Chemicals and polymers are the building blocks or raw materials for all the manufacturing and service chains. If spreads are weak, it means demand downstream must be weak.
This tells us that there will have been no full recovery until spreads return to their long-term historic averages. In the case of HDPE injection grade, the 1990-2021 average annual spread was $495/tonne compared with just $211/tonne so far this year.
A wide range of scenarios is essential for 2023
When China does recover, pricing and demand will go “whoosh”.
But predicting with any certainty something as nebulous as a recovery in Chinese consumer confidence is quite simply impossible. If you also include all the variables relating to the global economy, the only sensible approach for estimating 2023 chemicals demand is a wide range of scenarios.
The starting point is this year where the annualised January-October data suggest a 1% decline in in full-year 2022 demand over 2021.
Scenario 1 for next year assumes that China successfully transitions from its zero-COVID policies. Consumer confidence comes roaring back. Demand grows by 4% year-on-year to a market of 17.6m tonnes.
Scenario 2 assumes that high infection rates and a lack of healthcare resources keep consumer confidence depressed but that the global economy recovers, supporting China’s exports.
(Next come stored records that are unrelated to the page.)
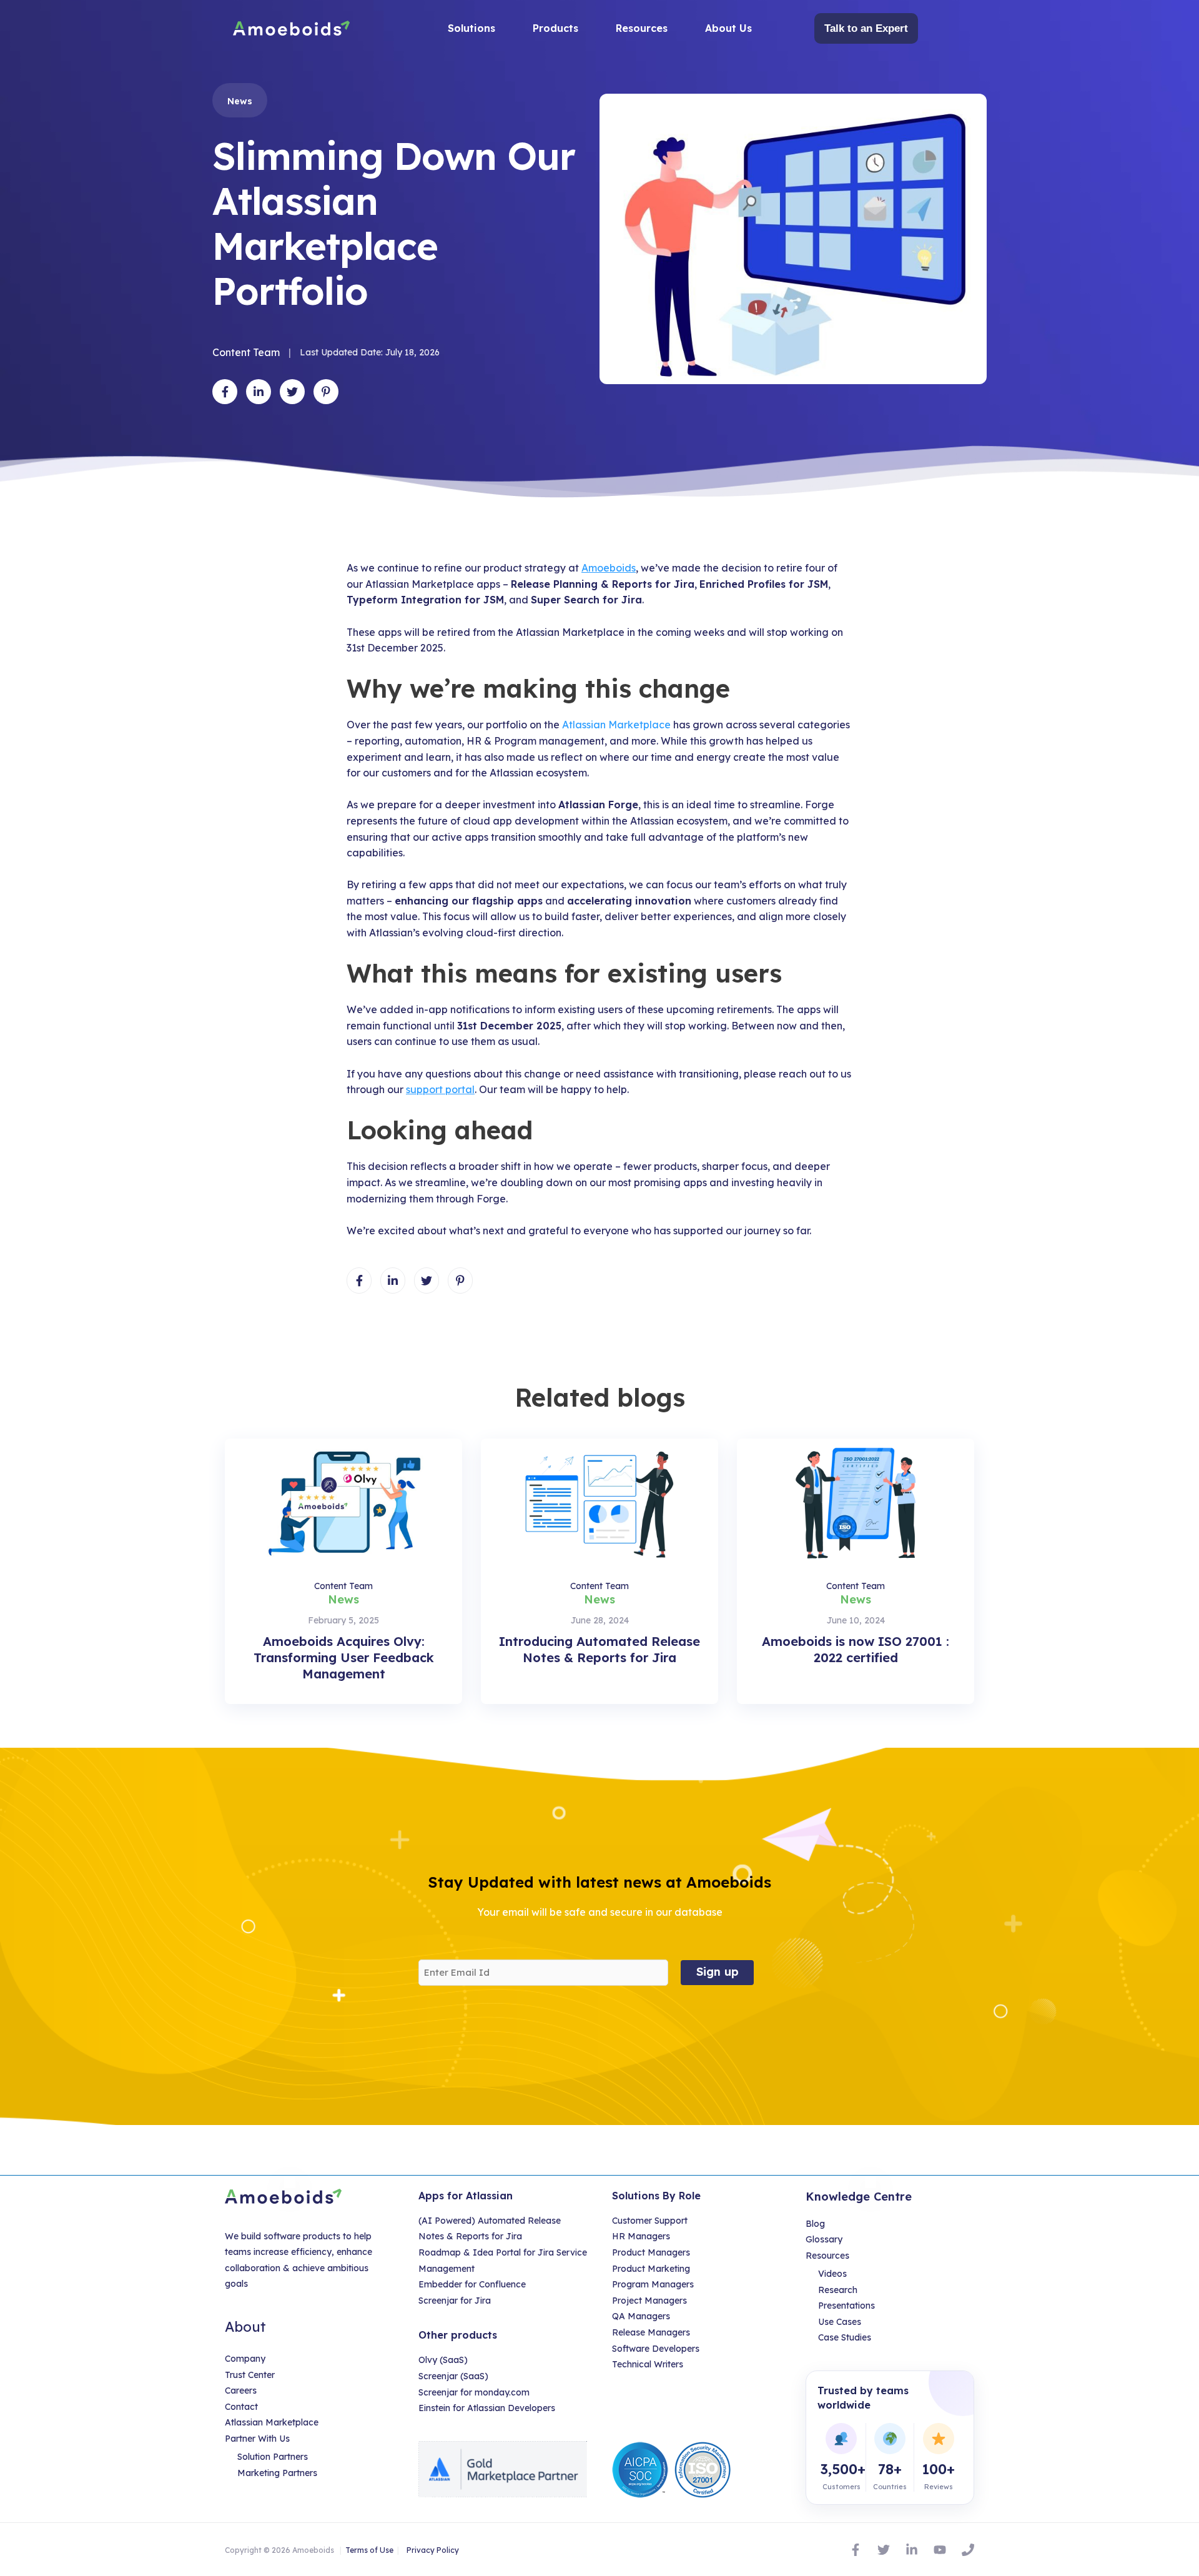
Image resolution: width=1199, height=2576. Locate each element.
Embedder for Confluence (472, 2284)
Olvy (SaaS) (443, 2359)
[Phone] (968, 2550)
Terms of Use (369, 2550)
Growth is minus 2%, leaving demand at 6.6m tonnes.
The worst-case outcome is Scenario 3 where the impact of zero-COVID continues, and the global economy gets weaker. Consumption falls by 4% to 16.1m tonnes.
As usual, also see the slide below. The slide on net imports factors in these same three scenarios for demand in 2023 and two different operating rates for local HDPE plants.
China’s HDPE capacity is scheduled to increase by 13% next year over 2022 to around 15.5m tonnes/year.
The bigger the decline in China’s HDPE net imports, the greater the importance for the big exporters of selling in the other big net import markets. See the final chart below which estimates the size of these non-China net import markets in 2023.
Conclusion: Forecast, re-forecast and re-forecast again
Over the last few weeks, I’ve been supporting ICIS clients by compiling the data from my blog – along with other ICIS data points – to provide presentations on my outlook for global polyolefins in 2023. I’ve presented to four of the big global polyolefin producers.
But as soon as the ink was dry on these presentations, they were out of date, as will be the case with this post.
In the 25 years I’ve been analysing chemicals markets, I’ve never known a period of greater uncertainty. This requires constant data re-crunching, mountains of background reading and thinking (in my case, lots of long walks with my dogs) and numerous conversations with markets.